A “reckless” drink-driving lorry driver who swerved between lanes on the A90 while more than four times the limit has lost an appeal against his jail sentence.
Timothy Humphreys was locked up for six months and also banned from driving for three years and seven months in January.
He was witnessed struggling to control the HGV he was driving between Stracathro and Stonehaven during the evening of November 21 last year.
His positive breath test read 98 microgrammes of alcohol per 100ml of breath, when the legal limit is just 22.
At Aberdeen Sheriff Court, Humphreys pleaded guilty to two charges of dangerous driving and driving under the influence of alcohol.
Challenging his punishment
And the court also heard he had previous drink-driving convictions.
The sheriff was told that Humphreys turned to drink to cope with the loss of his 15-year-old son Kevin to leukaemia on Christmas Day 2001.
The grieving dad went to the Sheriff Appeal Court to challenge his punishment, claiming alternatives to a prison sentence should have been considered by Sheriff Graeme Buchanan, who sentenced him.

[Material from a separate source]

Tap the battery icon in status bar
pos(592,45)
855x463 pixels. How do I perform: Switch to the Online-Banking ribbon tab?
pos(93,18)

His legal team suggested that a community-based penalty, such as unpaid work, would have been more suitable.
Humphreys’ arguments were considered by Sheriff Principal Mhairi Stephen QC and Appeal Sheriff Thomas McCartney.

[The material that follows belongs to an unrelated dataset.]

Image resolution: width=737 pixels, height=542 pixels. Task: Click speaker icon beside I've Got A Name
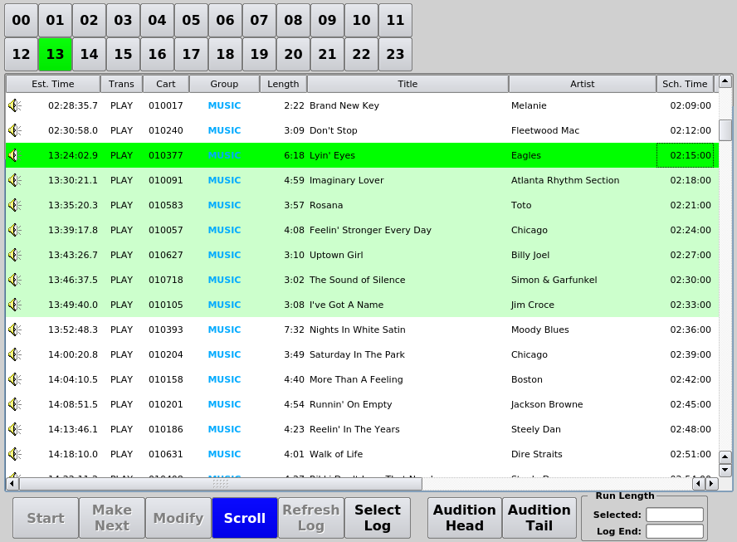pyautogui.click(x=14, y=305)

Previous drink-driving convictions
During proceedings, it emerged that Humphreys – a convicted burglar – had previously admitted a drink-driving offence in 2010 at Stonehaven Sheriff Court.
It resulted in a fine and disqualification from driving for 16 months.

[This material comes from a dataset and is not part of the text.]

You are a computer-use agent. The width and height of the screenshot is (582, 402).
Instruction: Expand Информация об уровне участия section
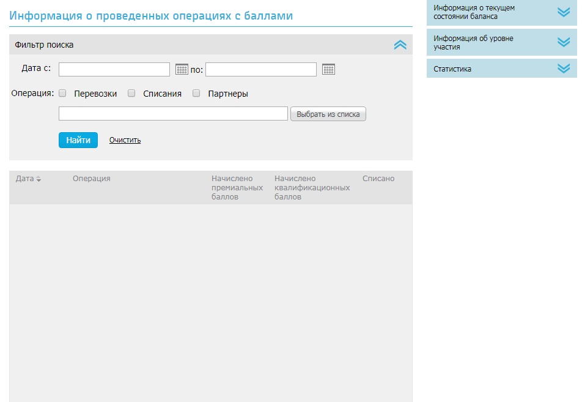coord(563,42)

And he also had been prosecuted and convicted of other road traffic offences in the Justice of the Peace Court in Aberdeen.
In her judgment, Sheriff Principal Mhairi Stephen QC refused the appeal.
She found that Humphreys demonstrated a “high degree of negligence and culpability” in his decision to drive an articulated heavy goods vehicle whilst under the influence of alcohol.
‘Reckless disregard for safety’
And she said: “In this case the sheriff made it clear that the gravity of the offending required a custodial term.
“In these circumstances we do not consider that the sheriff erred.”
Sheriff Principal Stephen QC concluded: “The appellant showed a reckless disregard for the actual and potential danger of driving an HGV whilst intoxicated.
“In doing so he had imperilled the safety of other road users.
“The fact that there was no accident or collision does not diminish the danger which the appellant [Humphreys] posed to other motorists and their passengers on a busy trunk road.”